[DATA FOR ANALYSIS Boundary: Start]
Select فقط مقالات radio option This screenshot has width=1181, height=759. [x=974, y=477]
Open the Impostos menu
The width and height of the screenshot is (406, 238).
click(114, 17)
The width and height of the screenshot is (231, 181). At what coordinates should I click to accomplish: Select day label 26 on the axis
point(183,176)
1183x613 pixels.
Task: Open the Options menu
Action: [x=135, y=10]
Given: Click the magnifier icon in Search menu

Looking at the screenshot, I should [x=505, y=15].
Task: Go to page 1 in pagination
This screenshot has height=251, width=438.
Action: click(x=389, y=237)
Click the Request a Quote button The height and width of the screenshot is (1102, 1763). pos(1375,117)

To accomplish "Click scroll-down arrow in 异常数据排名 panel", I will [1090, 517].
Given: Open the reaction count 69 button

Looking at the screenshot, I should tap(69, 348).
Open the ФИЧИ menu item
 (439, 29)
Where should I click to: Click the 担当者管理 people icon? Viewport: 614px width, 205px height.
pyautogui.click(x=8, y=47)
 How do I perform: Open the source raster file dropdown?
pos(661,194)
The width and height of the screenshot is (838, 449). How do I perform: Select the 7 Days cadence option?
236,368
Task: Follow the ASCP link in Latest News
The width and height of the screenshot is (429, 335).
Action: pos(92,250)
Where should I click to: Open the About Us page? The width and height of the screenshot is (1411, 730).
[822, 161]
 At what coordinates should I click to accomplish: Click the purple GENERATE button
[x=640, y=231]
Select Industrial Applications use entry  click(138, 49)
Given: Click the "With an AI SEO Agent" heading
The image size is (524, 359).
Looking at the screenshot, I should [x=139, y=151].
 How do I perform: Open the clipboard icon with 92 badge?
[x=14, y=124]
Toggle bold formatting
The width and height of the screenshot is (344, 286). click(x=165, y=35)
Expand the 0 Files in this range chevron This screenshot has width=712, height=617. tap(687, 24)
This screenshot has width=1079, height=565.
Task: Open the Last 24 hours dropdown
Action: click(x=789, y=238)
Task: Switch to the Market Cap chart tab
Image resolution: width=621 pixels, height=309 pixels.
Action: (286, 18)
[DATA FOR ANALYSIS Boundary: End]
• _TASK BRIEF_: The records above need to be transcribed in full. Keep every character unchanged.

• _ANSWER FOR THE TASK_:
Select فقط مقالات radio option This screenshot has width=1181, height=759. [x=974, y=477]
Open the Impostos menu
The width and height of the screenshot is (406, 238).
click(114, 17)
The width and height of the screenshot is (231, 181). At what coordinates should I click to accomplish: Select day label 26 on the axis
point(183,176)
1183x613 pixels.
Task: Open the Options menu
Action: [x=135, y=10]
Given: Click the magnifier icon in Search menu

Looking at the screenshot, I should [x=505, y=15].
Task: Go to page 1 in pagination
This screenshot has height=251, width=438.
Action: click(x=389, y=237)
Click the Request a Quote button The height and width of the screenshot is (1102, 1763). pos(1375,117)

To accomplish "Click scroll-down arrow in 异常数据排名 panel", I will [1090, 517].
Given: Open the reaction count 69 button

Looking at the screenshot, I should tap(69, 348).
Open the ФИЧИ menu item
 (439, 29)
Where should I click to: Click the 担当者管理 people icon? Viewport: 614px width, 205px height.
pyautogui.click(x=8, y=47)
 How do I perform: Open the source raster file dropdown?
pos(661,194)
The width and height of the screenshot is (838, 449). How do I perform: Select the 7 Days cadence option?
236,368
Task: Follow the ASCP link in Latest News
The width and height of the screenshot is (429, 335).
Action: pos(92,250)
Where should I click to: Open the About Us page? The width and height of the screenshot is (1411, 730).
[822, 161]
 At what coordinates should I click to accomplish: Click the purple GENERATE button
[x=640, y=231]
Select Industrial Applications use entry  click(138, 49)
Given: Click the "With an AI SEO Agent" heading
The image size is (524, 359).
Looking at the screenshot, I should [x=139, y=151].
 How do I perform: Open the clipboard icon with 92 badge?
[x=14, y=124]
Toggle bold formatting
The width and height of the screenshot is (344, 286). click(x=165, y=35)
Expand the 0 Files in this range chevron This screenshot has width=712, height=617. tap(687, 24)
This screenshot has width=1079, height=565.
Task: Open the Last 24 hours dropdown
Action: click(x=789, y=238)
Task: Switch to the Market Cap chart tab
Image resolution: width=621 pixels, height=309 pixels.
Action: (286, 18)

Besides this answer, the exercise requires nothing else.